Mike Kayatta said:
The evidence Martel offered for his claims was that DNF shared much in common with Valve's famous Half-Life series. "We've had this internal debate," he said. "Would Half-Life today be reviewed as highly as it is, you know, even today? As a new IP coming out with the same sort of mechanics Half-Life had.
*sigh*
I may be torn to pieces about this, but he
sort of has a point; he's just making it really badly, with an incredibly poor choice of comparison.
I played
DNF, finally, when I could get it dirt cheap. And no, it is
not a particularly good game.
I
have played worse, though, acknowledging that that's damning with faint praise.
I was able to get from beginning to end. I rarely struggled over-long at getting past any section, puzzle or combat, though some areas were challenging; I never had to use a FAQ to advance.
The game displays dozens and dozens of bad design choices through its play-time. Many of those choices make the game far less enjoyable than it
could have been, and I think that's where the criticism becomes most accurate.
I think the foolish Half-Life comparison is basically trying to say:
a) if this game hadn't had this infamous, drawn-out, near-vaporware reputation, and if it hadn't been the predecessor of a game that was still fondly remembered by many, it probably wouldn't have been reviewed as harshly. And yes, that's probably true.

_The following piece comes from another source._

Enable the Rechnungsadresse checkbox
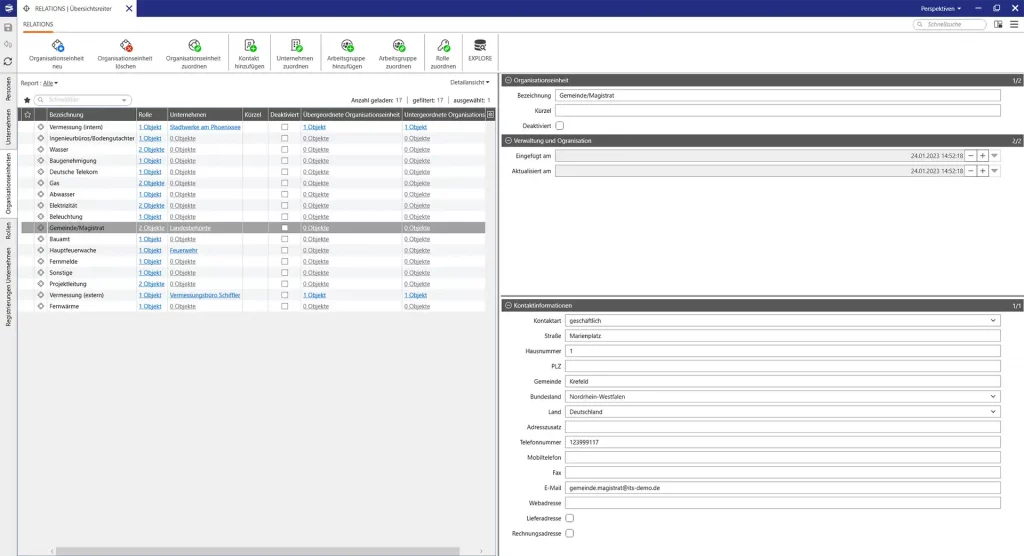Viewport: 1024px width, 556px height. [x=570, y=533]
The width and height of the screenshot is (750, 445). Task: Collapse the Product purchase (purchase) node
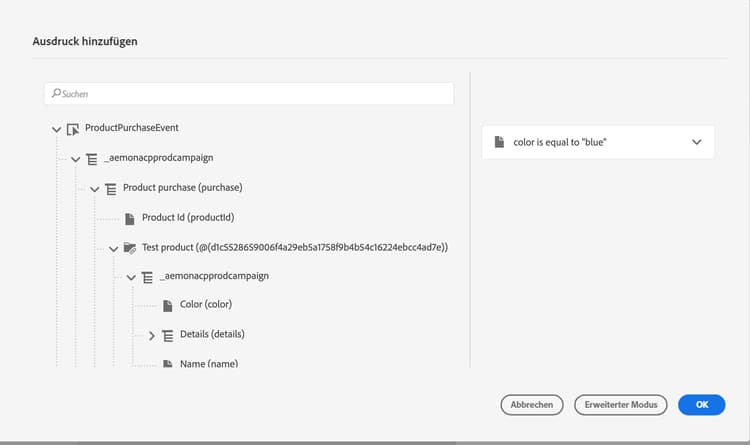pyautogui.click(x=95, y=188)
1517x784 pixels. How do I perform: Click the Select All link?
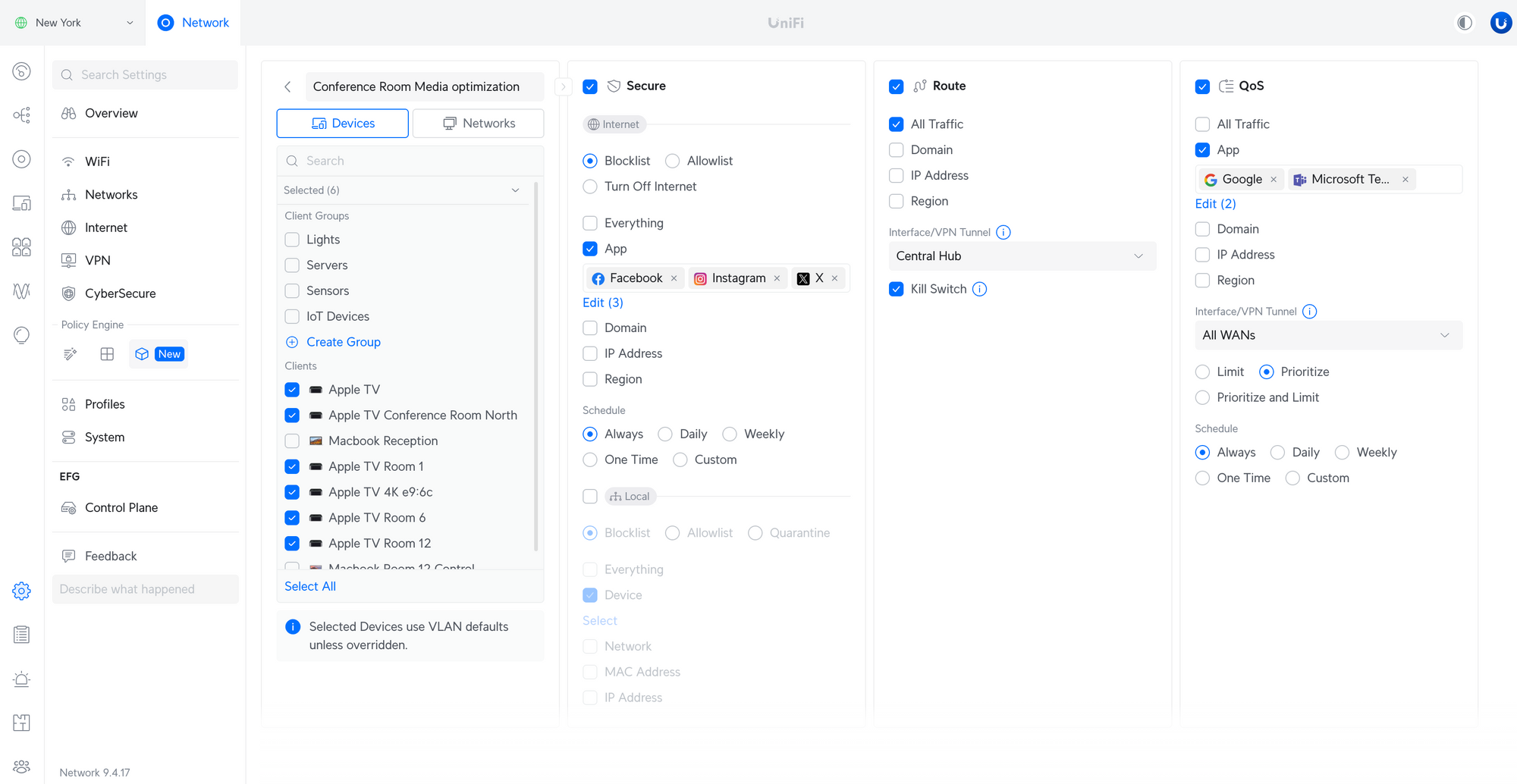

b) Bearing in mind the patchwork of tech that was used to put the thing together, it looks pretty good; if it was measured against other entries from the era its tech came from, it would come across a lot better. This is also probably true, if somewhat irrelevant, and a bit on the whiny side. It certainly doesn't fair well against many of the other FPSs that came out
when it actually came out.
But the thing is, and it's where the
Half-Life comparison deserves eye-rolling, is that the reason
Half-Life wouldn't be as well reviewed today- aside from the age of its engine- is that it would be seen as derivative.
Because of the standards, design choices, and ideas
that Half-Life put into play in the FPS arena.
Half-Life changed a lot of people's minds about what was possible from a FPS.
Duke doesn't. And, perhaps more regrettably, it's hard to imagine there
was a time, looking at the final product, that it could have. It's a game that's played catch-up its whole life, and it shows- from all the work that was scrapped in changing engines, to the half-baked physics puzzles, to the short-sighted "two weapons" rule that took choice out of player hands, to the "and... you just got knocked out for the eighth time" level transitions. About the only thing that makes
Duke stand out is the crass sense of humor and "mature" content, most of which (to my jaded eye, at least) fails to either amuse or titillate.
To further the tragedy,
Duke Nukem 3D was a genuinely innovative game, a game from which
DNF cribs all the wrong things and cuts all the wrong things. The multitude of "interactive" objects the player could play with in
DN3D gave the pseudo-3D stages a greater sense of reality, of
place; in
DNF, all the pool tables and pinball machines barely distract from the fact that the player is going to have to look for the next glowing doorway to continue on his force-marched linear way. Meanwhile, the "we're just waiting for the player to arrive so we can charge in" enemy dynamics rarely give the player a reason or a good opportunity to use the pipe bombs he's collected, never mind the trip-mines. (Tip, guys: trip mines are the sort of thing a player uses when he's planning a strategic retreat through familiar territory;
DNF never gives the player a good reason to retreat through familiar territory with enemies in pursuit.)
Sorry for the wall-of-text. I guess the bottom line is: I hope Gearbox doesn't take the reviewers' "unfair" treatment of
Duke Nukem Forever as an excuse to ignore many of the very valid criticisms people have made about the game, especially if they're seriously considering continuing with the character. I'm not interested in looking at any more levels in ugly green-white nightvision through the eyes of a eleven-year-old's idea of action machismo, even on the cheap.